General characteristics
- Displacement: 54 tonnes
- Length: 13.9m
- Beam: 3.2m
- Complement: 2 Pilots; 1 Engineer; 1 Rescue room Operator;
- Notes: Maximum operating depth: 450m msw; Maximum angle for mating to a submarine:; 45 degrees in all directions;

= URF (Swedish Navy) =

Swedish submarine rescue vehicle

URF (Ubåtsräddningsfarkost – Submarine Rescue Vessel) is the Royal Swedish Navy's Submarine Rescue Vessel.

==History==
The original design of the URF had a rescue capacity of 25 submariners and included a diver lockout chamber to provide means for hatch-clearance and assistance. The first of three planned URFs was constructed in 1978, by the Kockums company of Sweden. In 1981, it was first connected successfully to a submerged submarine.
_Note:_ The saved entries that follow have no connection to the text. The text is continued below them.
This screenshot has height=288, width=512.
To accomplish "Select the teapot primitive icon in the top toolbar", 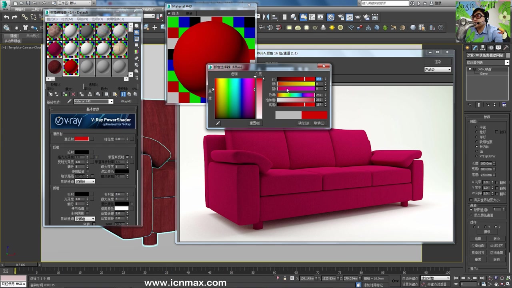I will [314, 27].
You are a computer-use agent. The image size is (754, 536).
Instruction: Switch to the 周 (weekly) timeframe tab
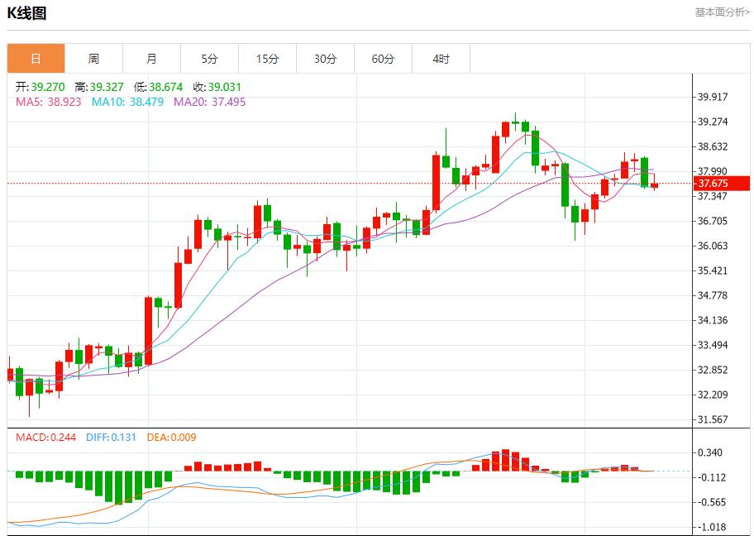pos(93,59)
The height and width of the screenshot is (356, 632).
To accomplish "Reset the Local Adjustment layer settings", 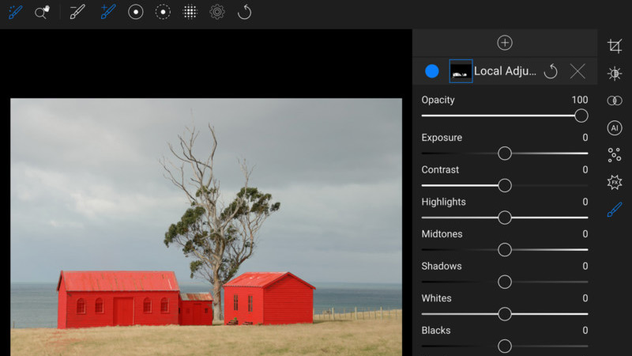I will [551, 71].
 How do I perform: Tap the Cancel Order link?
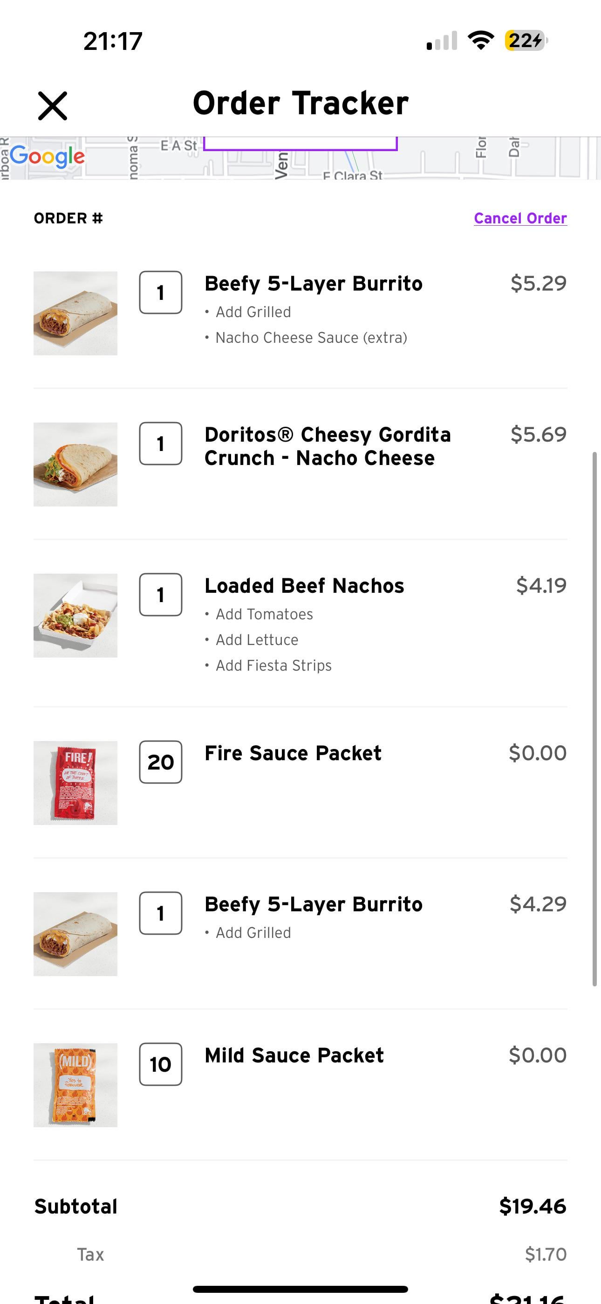pyautogui.click(x=520, y=218)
The diver lockout system was removed in 1984 in favour of longer endurance and the capacity to rescue a full Swedish submarine crew of 35 in one lift. The original propulsion system with thrusters at the sides was also removed in favour of a more conventional propeller in the stern, providing more power and a reduced risk of damaging the thrusters during operation. The original trailer was replaced with one which has more axles. This, together with some minor changes of the fin, allowed transportability by air since 2000.

In 2015, the original URF was further upgraded by marine builders JFDefence.

==2015 operation==

The URF can operate to the Baltic Sea's maximum depth. It has a rescue skirt which makes it possible to mate with the submarine's emergency hatch, and can rescue a submarine crew of up to 35 submariners in a single trip, while holding them in above-atmospheric pressure if necessary until they can be transferred under pressure to a decompression chamber system to continue treatment and decompression.

The URF is a free-swimming vehicle with a pressure hull which is separated into three pressure-tight compartments. Two pilots manoeuvre the vehicle from the pilot compartment by operating one main propulsion unit and four tunnel thrusters. The third crew member is the machinery operator who also assists the pilots while docking the URF with the disabled submarine. If the submarine is pressurised, an additional rescue room operator is included in the crew.

The pressure hull is surrounded by a streamlined fibreglass reinforced plastic casing which protects auxiliary equipment mounted between the pressure hull and casing, which includes batteries, compressed air and oxygen cylinders, hydraulics and trim systems.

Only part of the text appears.